Horrific situation isn't it?

Of course we're not supposed to discuss that all population growth originates from the developing world and most significantly from two ethnic groups.

Few have pointed out that the arrival of ISIS is in fact a symptom of a wider problem in the region with little to do with religion. They instinctively know that its now a zero-sum game and I just wonder how long its going to take the ever-so-fragrant developed world to realize this.

It will come to war and if the west doesn't win mankind will not survive the aftermath. We created the technology to extend our carrying-capacity but the growth-rate now far extends technological advance.

Jim in San Marcos said...

Hi Sack

You might not need a war.

The lack of food for the expanding populations coupled with disease could be the end of all of us.
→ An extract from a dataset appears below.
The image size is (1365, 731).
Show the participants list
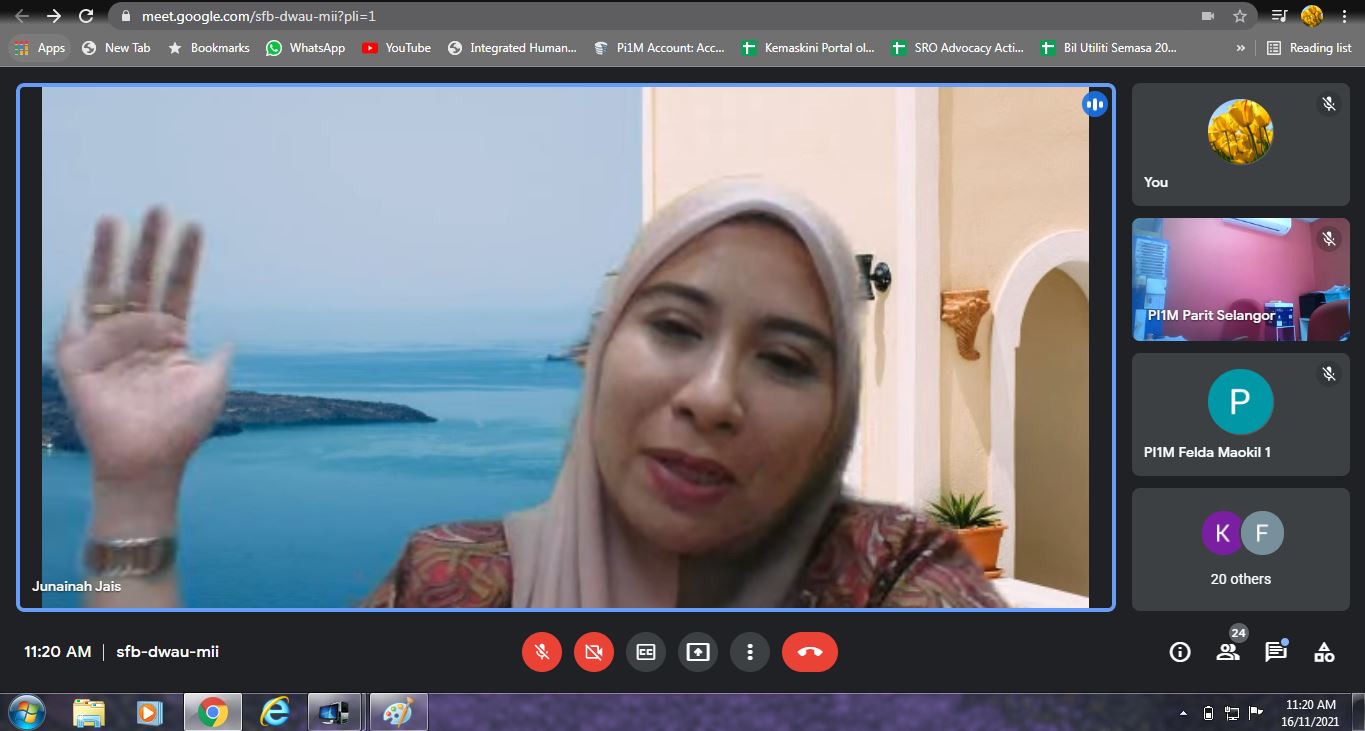point(1228,652)
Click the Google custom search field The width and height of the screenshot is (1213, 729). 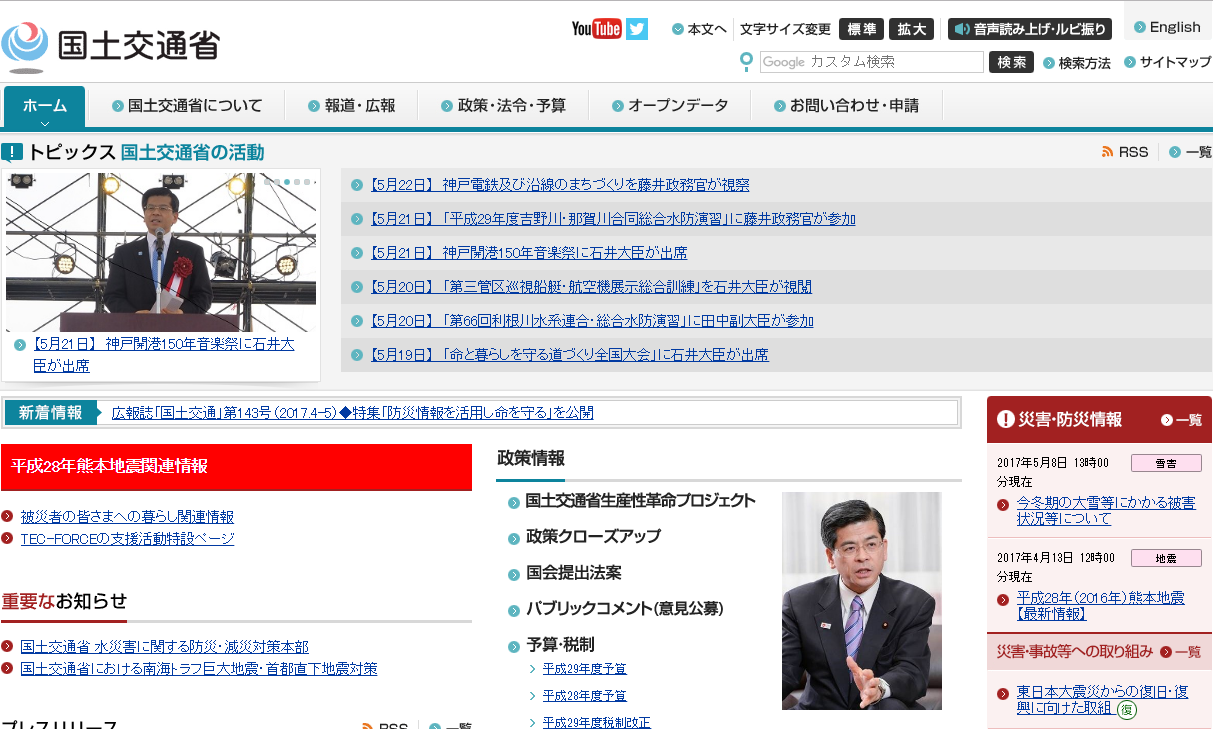coord(871,62)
Wars have boundaries, people fleeing disease have none.

People starving in a distant country seem far removed from us, but it is their undernourished bodies that will culture the germs that could destroy a great many of us.
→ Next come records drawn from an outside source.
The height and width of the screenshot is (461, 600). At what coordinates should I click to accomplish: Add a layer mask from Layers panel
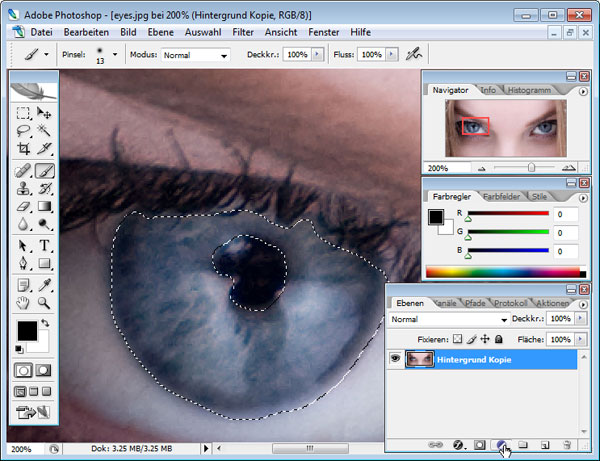(480, 444)
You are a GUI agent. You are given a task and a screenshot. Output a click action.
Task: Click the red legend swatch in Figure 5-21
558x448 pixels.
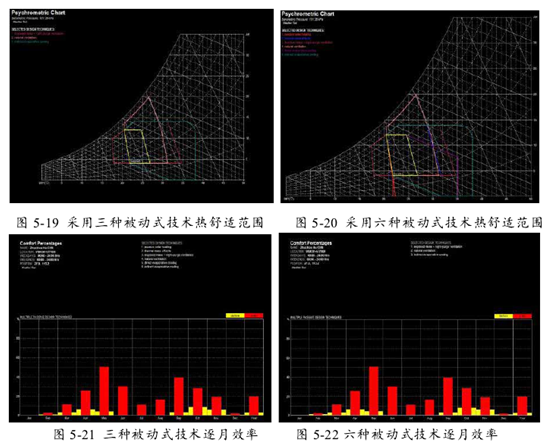254,315
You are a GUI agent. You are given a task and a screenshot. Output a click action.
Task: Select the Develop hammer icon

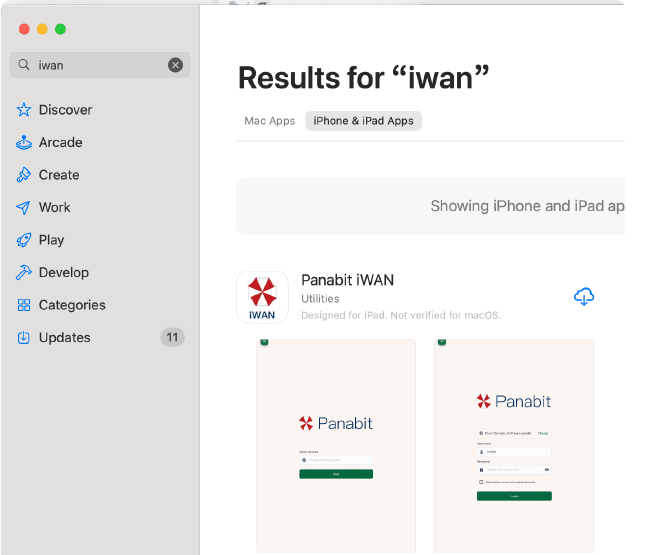pos(24,273)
One airplane ticket could spell the end, for those of us in the well-to-do part of the world.

I could be wrong, and I hope I am.

Sackerson said...

Wolfie: as people get richer they become less inclined to have children. Also countries at peace. Maybe we should be promoting good governance, though how to do that when we're hardly manage to do that for ourselves ourselves I don't know.

Jim: nice to hear from you again. Yes, historically pandemics seem to have come via wars and trade, global interconnectedness has its dangers.

Jim in San Marcos said...

Hi Sack

I don't think that you answered Wolfies query. ISIS in Iraq is an issue of terrorisms.

What he suggests is we have created the technology for survival, but we cannot handle the rate of increase.

Wolfie said...

I think that old canard is a falsehood, only western people reduced their birth-rate as they got wealthier. Its simply not happening in the developing world and only marginally slows when they emigrate here. In my London borough 4 children was the minimum family for African migrants, even with the smallest council flats.

Paddington said...

Crop failure or oil shortage, followed by war over resources, followed by starvation and epidemics.